Indonesian police stage raids on suspected militants in Aceh, 1 officer killed

By Niniek Karmini, AP
Friday, March 5, 2010

Indonesian police stage raid suspected militants

JAKARTA, Indonesia — Indonesian authorities conducted more raids on a group of suspected Muslim militants in the province of Aceh, part of a sweep that has netted at least 14 suspects, who were flown to Jakarta on Friday.

The 14 were charged with plotting terrorist acts on Thursday, and police are investigating whether there is any link to a threat to shipping in the nearby Malacca Strait, national police chief Gen. Bambang Hendarso Danuri said in Jakarta, without elaborating.

Singapore’s navy warned this week that an unnamed terrorist group was planning attacks on oil tankers in the strait, one of the world’s busiest shipping lanes.

A police officer was killed and at least 10 were wounded in the latest raids, conducted Thursday in Aceh’s Lamkabeue village, provincial police chief Maj.
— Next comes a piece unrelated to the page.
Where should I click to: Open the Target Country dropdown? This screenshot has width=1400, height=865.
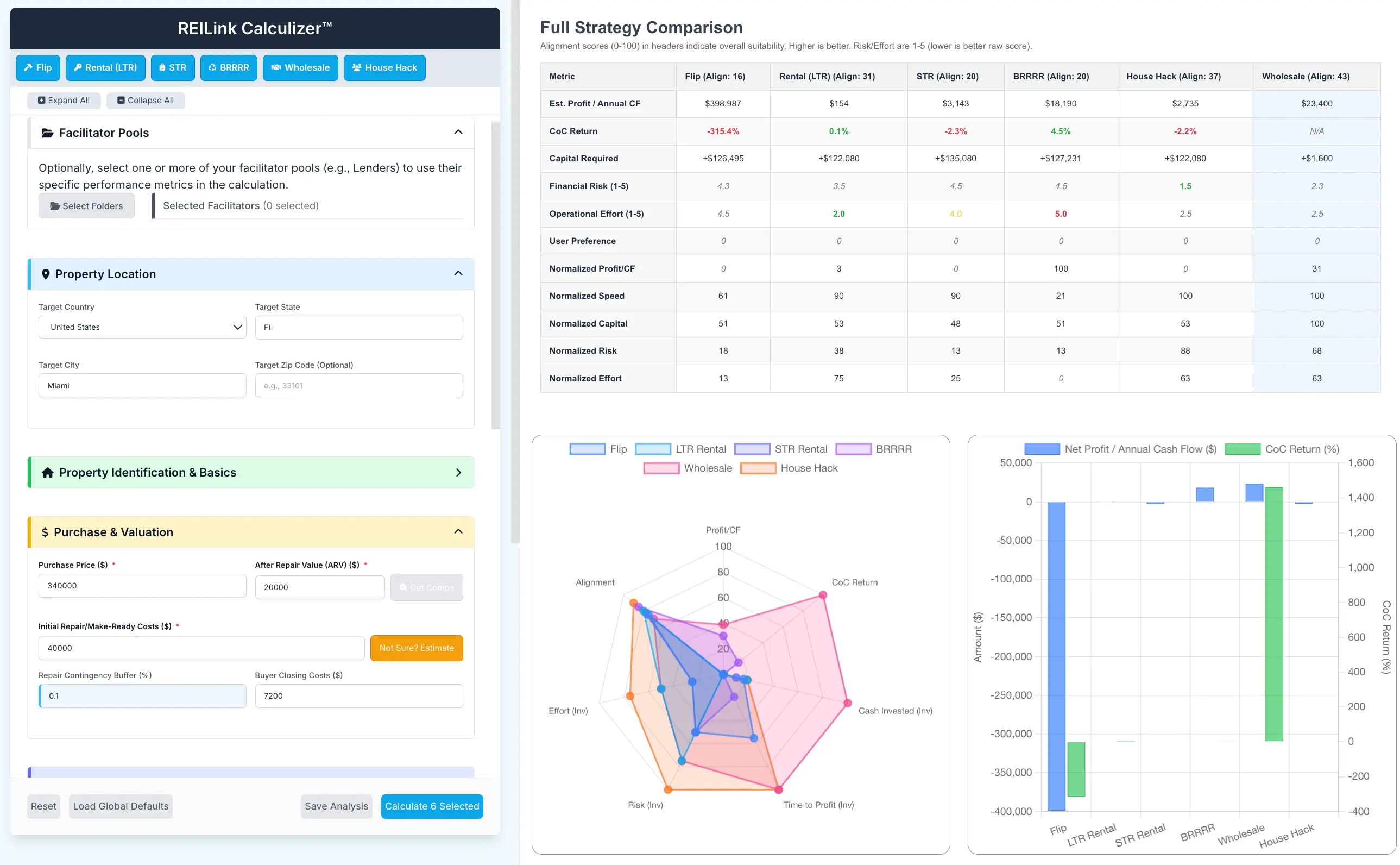[142, 327]
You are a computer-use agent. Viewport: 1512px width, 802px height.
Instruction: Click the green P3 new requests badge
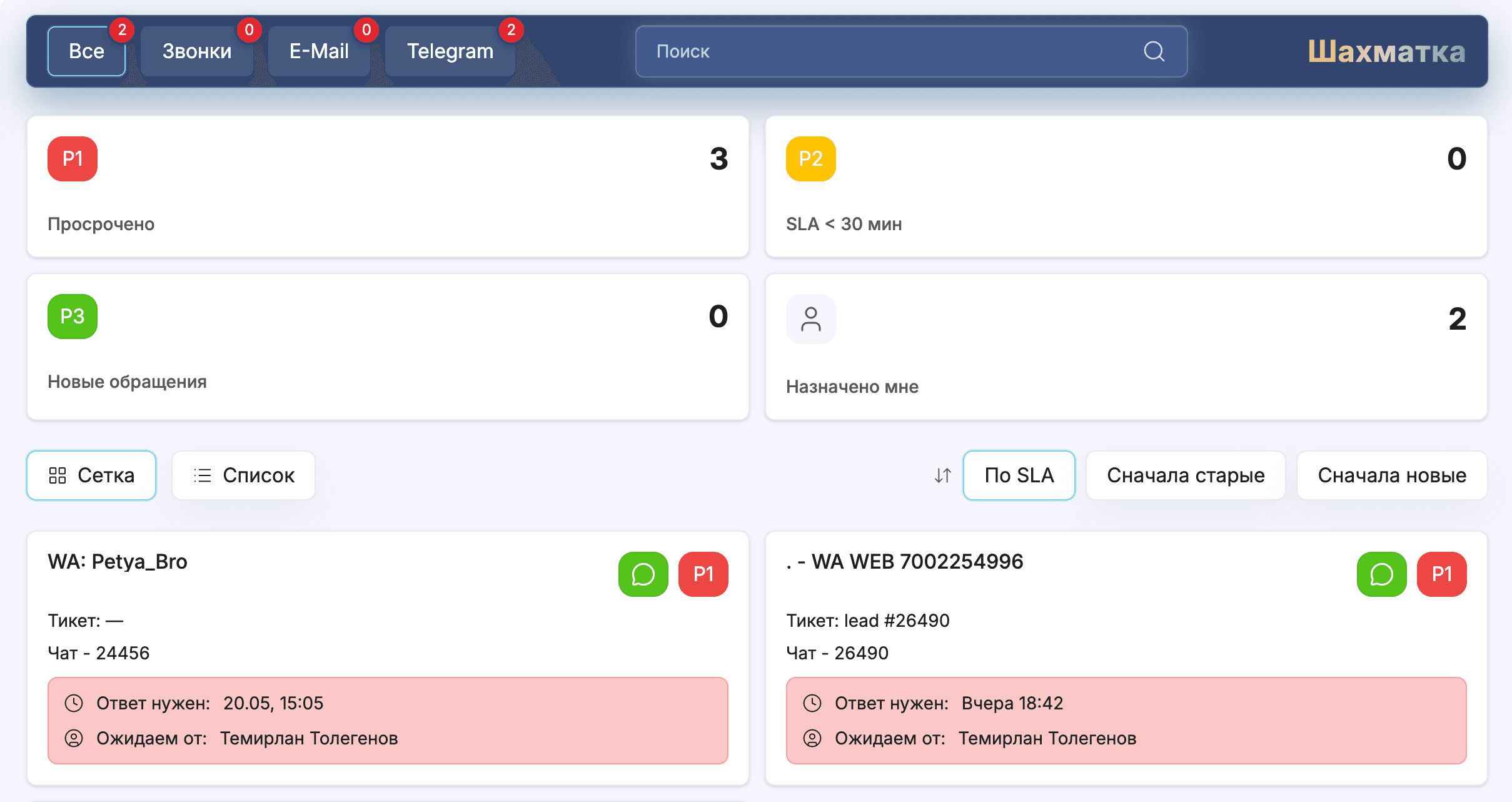73,317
Gen. Aditya Warman told reporters. Danuri said there were casualties among the militants, but declined to give details.

The battle came during a police crackdown on militants in Aceh suspected of being linked to the Southeast Asian terror network Jemaah Islamiyah.

President Susilo Bambang Yudhoyono told his Cabinet colleagues on Friday that the group had set up in Aceh believing that Indonesian security forces had lost interest in the socially conservative province since a violent separatist movement ended.

Separatist rebels signed a peace agreement with Indonesia’s government in 2005, ending 29 years of fighting and making the province semiautonomous.

Yudhoyono said the terrorists were not former members of the now defunct Free Aceh Movement, the only militant group previously known to operate in Aceh.

“This is a really well organized terrorist group who chose Aceh as its training region,” Yudhoyono said.

In his opening address to government ministers, which reporters are allowed to hear before the Cabinet meets behind closed doors, Yudhoyono said he had received reports that the alleged terrorist leader was not from Aceh.

Authorities have not made public the leader’s identity or said if the leader is among the 14 suspected militants under arrest. Police have said that the prisoners include a man who allegedly received terrorism training overseas.

Senior police refused to comment on Friday.

The 14 were flown from Banda Aceh on Friday to national police headquarters in Jakarta for further questioning, a police official said on condition of anonymity because he was not authorized to speak to the media.

The men were caught in several raids beginning Feb. 22, when four were arrested by police after a gunbattle in a suspected militant training camp in Aceh’s mountains, police spokesman Maj. Gen. Edward Aritonang said.

They confessed to undergoing paramilitary training, including weapons use and hand-to-hand combat, at the camp in preparation for a terrorist attack, he said, declining to specify the alleged target.

Under Indonesia’s tough counterterrorism laws enacted in 2003, planning a terrorist attack can be punished by up to 20 years in prison.

Another suspect was fatally shot by police after he fled with two men from a bus that was stopped at a police checkpoint early Wednesday, Aritonang said. Witnesses said the other two men escaped.